Dans un numéro d’équilibriste où il excelle, le maire de Béziers garde deux fers au feu : martyr ou prophète de la cause identitaire.
Apparaître comme un prophète est un moyen de fonder un parti, une doctrine ou une religion.
Se positionner comme martyr est un autre moyen de fonder un parti, une doctrine ou une religion.
Tous les leaders d’extrême droite utilisent la stratégie du martyr ou du prophète pour atteindre leurs objectifs.
On pense bien sûr à Hitler et Mussolini qui sont passés par la case prison avant de fonder un parti fasciste et avant de périr dans les décombres de leur régime. Plus près de nous, Pétain est passé du statut de sauveur, constructeur d’un ordre nouveau à celui de paria avant d’être incarcéré.
Version populiste de droite on pense aussi à Trump et Bolsonaro, à leur rapport aux procès, à la sédition, à la loi, à la victimisation.
Deux procès attendent le maire de Béziers. Il devrait « légalement » les perdre tous les deux.
Le premier de ces procès à venir, c’est celui de l’arrêté municipal qui interdit aux mineurs de moins de 13 ans d’être en dehors de chez eux entre 23 h et 6 heures du matin.
Le second de ces procès, c’est celui du refus de mariage qui est illégal.
Faute d’arguments étayés, on peut se demander si ces actions ont été enclenchées pour gagner ou pour perdre ( voir articles précédents sur ce site ).
Dans la logique ménardienne, la construction d’un socle culturel et sociologique de droite et d’extrême droite majoritaires justifie ces prises de position.
S’il gagne juridiquement, il dira qu’il a contribué à briser un nouveau plafond de verre.
S’il perd, il dira qu’on l’empêche de faire ce que veut une majorité de français.
Le procès lié au refus illégal de marier un couple franco-algérien dans « sa » ville, est de ce point de vue exemplaire.
Le lundi 22 avril 2024, entendu comme suspect libre par la police judiciaire pendant un peu plus d’une heure à la suite d’une plainte déposée par le couple, ainsi que par une association et un parti politique, le maire de Béziers a reconnu l’infraction.
Le texte de loi est parfaitement clair, la liberté de se marier pour un étranger avec une Française est préservée par plusieurs textes nationaux et européens.
Le maire de Béziers a parfaitement conscience qu’il a voulu violer la loi dans le sens d’une idéologie qu’il ne partage pas. Il ne cache pas son inquiétude par rapport à d’éventuelles sanctions judiciaires : « Ma position n’a pas changé d’un iota.
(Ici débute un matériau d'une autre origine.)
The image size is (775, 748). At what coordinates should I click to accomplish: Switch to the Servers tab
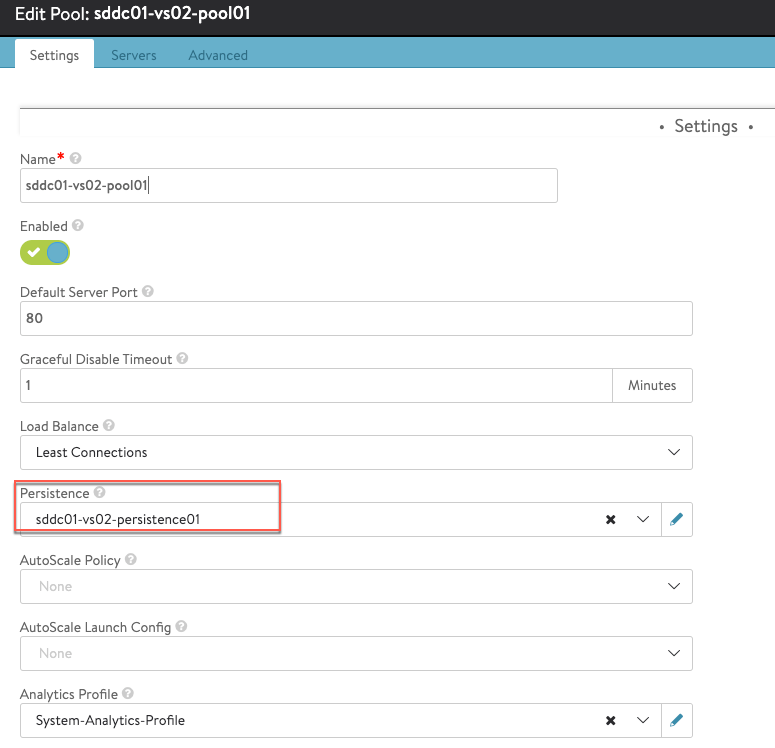[x=134, y=55]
Je sais que c’est illégal, mais c’est légitime ».
Si la stratégie du martyr se réalise, Ménard va endosser le costume de la victime d’un État faible et lâche qui se refuse à appliquer ce que veut la majorité de la population.
Si c’est la stratégie du prophète qui l’emporte, Ménard va endosser le costume du chef charismatique qui a réussi à imposer le désir du peuple.
Cette posture populiste est caractéristique de l’extrême droite, car elle substitue une personne à des corps institués, à des lois existantes, à une mobilisation collective.
Ménard fait en quelque sorte la révolution à la place des citoyens et en leur nom.
On devine les avantages et prérogatives que peut tirer un leader d’un tel positionnement. Celui d’être désigné comme le chef, le Duce, le Caudillo, le Führer.
Dans cette mystique de l’homme fort seul contre les corps et les partis institués, Ménard fait appel au bon sens du peuple, à sa vérité.
Ce faisant il parle à sa place, en son nom, pour son propre compte.
C’est l’inverse d’un projet d’émancipation du peuple, de la recherche de démocratie directe, des conseils ouvriers.
C’est l’inverse du slogan un homme ( ou une femme ) = une voix, dans les élections et dans les luttes.
Ménard n’est pas qu’un rétrograde conservateur et religieux. C’est un tenant de la doctrine : « un peuple, un pays, un chef. »
Pour le moment cette doctrine s’applique dans une surface limitée à une ville.
Mais il ne s’est jamais contenté de cette superficie, pour lui et pour ses idées.